Revolutionaries played an important part in the Indian freedom struggle. They were also called militant nationalists. However, the British termed them ‘terrorists’ for obvious reasons. This is an important topic for the UPSC exam.
A group of people who take arms and attack their rivals or government, etc. They believe they can change the system through armed struggle.
The revolutionary movement originated in the late 19th and early 20th centuries first in Bengal and then in the Bombay presidency (particularly around Pune).
Factors that led to the emergence of militant nationalism:
The root cause of the rise of militant nationalism was British suppression and humiliation of Indians. There was large scale unemployment as a result of British economic policies that aimed only at filling British coffers. There were atrocities committed by collectors and their agents particularly during land revenue collection and also brutalities by the police. Any opposition against the British like dharnas, public meetings, etc. were met with stiff resistance and oppression by the British. There were no fundamental rights. Naturally, the young people of the country were provoked and they resorted to arms.
- Absence of a political movement or leadership.
- Russia’s defeat at the hands of Japan-inspired the Indians. This was a major victory by an Asian power against the ‘invincible’ white Europeans. This gave young Indians confidence in their fight against the British.
- Also, the Irish Republican Army’s violent uprising against England, as well as the Russian nihilists motivated the Indian revolutionaries.
Bengal – Anushilan Samiti, Sandhya, Yugantar
Maharashtra – Mitra Mela, Abhinav Bharat (V D Savarkar)
Objectives of the revolutionaries:
Initial objective – to take revenge
Later on –to obtain Swaraj
- Revenge as the objective
Initially, the revolutionaries aimed only on taking revenge for the atrocities committed by the British. They targeted controversial British officials. Many events took place.

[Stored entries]
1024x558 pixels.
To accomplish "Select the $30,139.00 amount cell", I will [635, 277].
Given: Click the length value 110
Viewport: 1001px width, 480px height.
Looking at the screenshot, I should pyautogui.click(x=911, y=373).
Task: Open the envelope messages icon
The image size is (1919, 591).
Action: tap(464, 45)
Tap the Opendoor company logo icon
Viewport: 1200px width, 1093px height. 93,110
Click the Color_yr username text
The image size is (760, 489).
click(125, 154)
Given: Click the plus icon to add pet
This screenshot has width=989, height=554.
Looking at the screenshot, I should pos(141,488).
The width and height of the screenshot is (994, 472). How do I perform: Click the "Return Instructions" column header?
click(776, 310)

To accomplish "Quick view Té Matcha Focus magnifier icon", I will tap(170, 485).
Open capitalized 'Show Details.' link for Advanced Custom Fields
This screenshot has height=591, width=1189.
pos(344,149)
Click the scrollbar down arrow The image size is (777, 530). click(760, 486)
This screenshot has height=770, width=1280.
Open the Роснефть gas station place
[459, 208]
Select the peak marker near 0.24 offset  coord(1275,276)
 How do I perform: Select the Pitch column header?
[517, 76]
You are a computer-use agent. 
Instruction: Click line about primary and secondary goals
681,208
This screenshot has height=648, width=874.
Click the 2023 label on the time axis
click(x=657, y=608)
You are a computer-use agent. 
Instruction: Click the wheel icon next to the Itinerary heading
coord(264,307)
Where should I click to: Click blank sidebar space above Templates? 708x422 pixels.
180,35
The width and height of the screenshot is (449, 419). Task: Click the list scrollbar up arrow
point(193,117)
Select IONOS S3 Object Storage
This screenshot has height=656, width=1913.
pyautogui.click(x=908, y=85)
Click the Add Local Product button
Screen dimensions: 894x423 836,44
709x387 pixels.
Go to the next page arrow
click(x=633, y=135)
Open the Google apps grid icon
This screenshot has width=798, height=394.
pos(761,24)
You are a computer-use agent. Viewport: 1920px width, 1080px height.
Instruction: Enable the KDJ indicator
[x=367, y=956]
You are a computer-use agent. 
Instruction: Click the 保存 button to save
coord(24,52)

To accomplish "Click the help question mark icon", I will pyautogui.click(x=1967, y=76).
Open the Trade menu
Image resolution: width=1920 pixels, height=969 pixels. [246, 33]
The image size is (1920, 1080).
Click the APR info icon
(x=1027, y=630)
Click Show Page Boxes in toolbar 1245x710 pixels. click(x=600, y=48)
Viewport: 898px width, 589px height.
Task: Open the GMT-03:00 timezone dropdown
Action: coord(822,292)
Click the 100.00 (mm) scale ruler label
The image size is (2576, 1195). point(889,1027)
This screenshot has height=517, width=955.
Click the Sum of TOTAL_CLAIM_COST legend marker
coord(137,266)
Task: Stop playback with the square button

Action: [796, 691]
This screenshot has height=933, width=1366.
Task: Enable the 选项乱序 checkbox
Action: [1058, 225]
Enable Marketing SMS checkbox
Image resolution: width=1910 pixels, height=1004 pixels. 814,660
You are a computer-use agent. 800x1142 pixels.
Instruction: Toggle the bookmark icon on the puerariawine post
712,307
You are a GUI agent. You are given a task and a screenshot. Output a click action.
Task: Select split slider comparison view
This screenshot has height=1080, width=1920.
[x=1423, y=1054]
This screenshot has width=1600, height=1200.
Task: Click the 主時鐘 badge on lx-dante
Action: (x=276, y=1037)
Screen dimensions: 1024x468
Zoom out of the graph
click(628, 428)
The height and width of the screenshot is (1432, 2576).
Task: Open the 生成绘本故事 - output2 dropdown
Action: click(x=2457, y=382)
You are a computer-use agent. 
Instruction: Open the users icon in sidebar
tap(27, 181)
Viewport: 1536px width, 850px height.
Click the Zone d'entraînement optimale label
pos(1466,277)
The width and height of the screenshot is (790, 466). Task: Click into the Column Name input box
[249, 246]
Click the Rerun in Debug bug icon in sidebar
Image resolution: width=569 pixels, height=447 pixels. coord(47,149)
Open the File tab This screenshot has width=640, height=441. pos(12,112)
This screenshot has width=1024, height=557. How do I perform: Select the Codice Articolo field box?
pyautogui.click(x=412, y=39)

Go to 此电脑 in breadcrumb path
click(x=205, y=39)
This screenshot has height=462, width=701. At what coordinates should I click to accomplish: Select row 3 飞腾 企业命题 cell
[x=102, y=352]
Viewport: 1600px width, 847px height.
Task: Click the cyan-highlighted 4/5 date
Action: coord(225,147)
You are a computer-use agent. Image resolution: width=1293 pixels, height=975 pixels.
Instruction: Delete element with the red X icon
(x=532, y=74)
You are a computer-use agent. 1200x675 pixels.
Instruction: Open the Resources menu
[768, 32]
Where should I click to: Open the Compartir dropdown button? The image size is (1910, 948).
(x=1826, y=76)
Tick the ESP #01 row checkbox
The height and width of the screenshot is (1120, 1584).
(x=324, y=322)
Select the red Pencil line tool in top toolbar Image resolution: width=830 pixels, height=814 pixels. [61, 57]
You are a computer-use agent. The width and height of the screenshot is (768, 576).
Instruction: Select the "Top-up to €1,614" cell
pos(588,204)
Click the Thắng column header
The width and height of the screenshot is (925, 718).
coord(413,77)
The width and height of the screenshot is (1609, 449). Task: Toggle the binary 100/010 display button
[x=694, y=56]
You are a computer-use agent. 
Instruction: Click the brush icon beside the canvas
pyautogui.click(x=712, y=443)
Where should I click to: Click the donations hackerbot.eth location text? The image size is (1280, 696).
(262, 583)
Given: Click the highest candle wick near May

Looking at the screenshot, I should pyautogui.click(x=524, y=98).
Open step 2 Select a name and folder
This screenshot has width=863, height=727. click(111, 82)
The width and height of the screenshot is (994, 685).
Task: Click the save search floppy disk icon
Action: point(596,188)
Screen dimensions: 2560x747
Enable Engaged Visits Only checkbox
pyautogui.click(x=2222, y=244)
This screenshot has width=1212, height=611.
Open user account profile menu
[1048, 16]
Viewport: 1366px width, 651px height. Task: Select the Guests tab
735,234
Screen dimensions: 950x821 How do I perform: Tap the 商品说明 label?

◆ Problems
1 > Copy, word for word, everything in the piece on Indian revolutionaries from "Revolutionaries played an" down to "through armed struggle.".
2 > Go on with the piece about revolutionaries in the Indian freedom struggle, picking up right after its last sentence.

◆ Answers per task
1 >
Revolutionaries played an important part in the Indian freedom struggle. They were also called militant nationalists. However, the British termed them ‘terrorists’ for obvious reasons. This is an important topic for the UPSC exam.
A group of people who take arms and attack their rivals or government, etc. They believe they can change the system through armed struggle.

2 >
The first political murder took place in 1897.
Mr Rand, President of the Plague Committee of Poona was killed by Damodar Hari and Balkrishna Hari Chaphekar.
Another event took place in 1908. In Muzaffarpur, Bihar, Khudiram Bose and Prafulla Kumar Chaki threw a bomb at a carriage assuming it to be Kingsford’s. But, it was carrying the wife and daughter of Pringle Kennedy, and they were killed. Bose was hanged while Chaki committed suicide.
In 1912, a bomb was thrown on Lord Hardinge on his state entry to the new imperial capital in Chandni Chowk, Delhi, killing his attendants.
- Swaraj as objective
When the Congress leaders said Swaraj, they meant autonomy within the British administration. But the revolutionaries wanted complete independence.
Methodologies adopted by the revolutionaries:
- They were organised secretly. They met at odd times and places and also used women as courier agents.
- Funding – they needed money for arms and ammunition. For this, they often resorted to dacoity.
- One important methodology was to kill controversial British individuals, mainly in retaliation for any unjust activity.
- They also attacked certain public government offices.
- They had support outside India also. For instance, the Gadar Party was formed in San Francisco by Lala Hardayal.
- They were also influenced by the Russian revolution and leaders like Karl Marx and Lenin. As a result of this, the objective was not merely Swaraj but also making India a socialist nation.
Causes for their failure:
- It was limited to the intelligentsia.
- There was no central leadership.
- The British adopted ruthless repressive actions against them.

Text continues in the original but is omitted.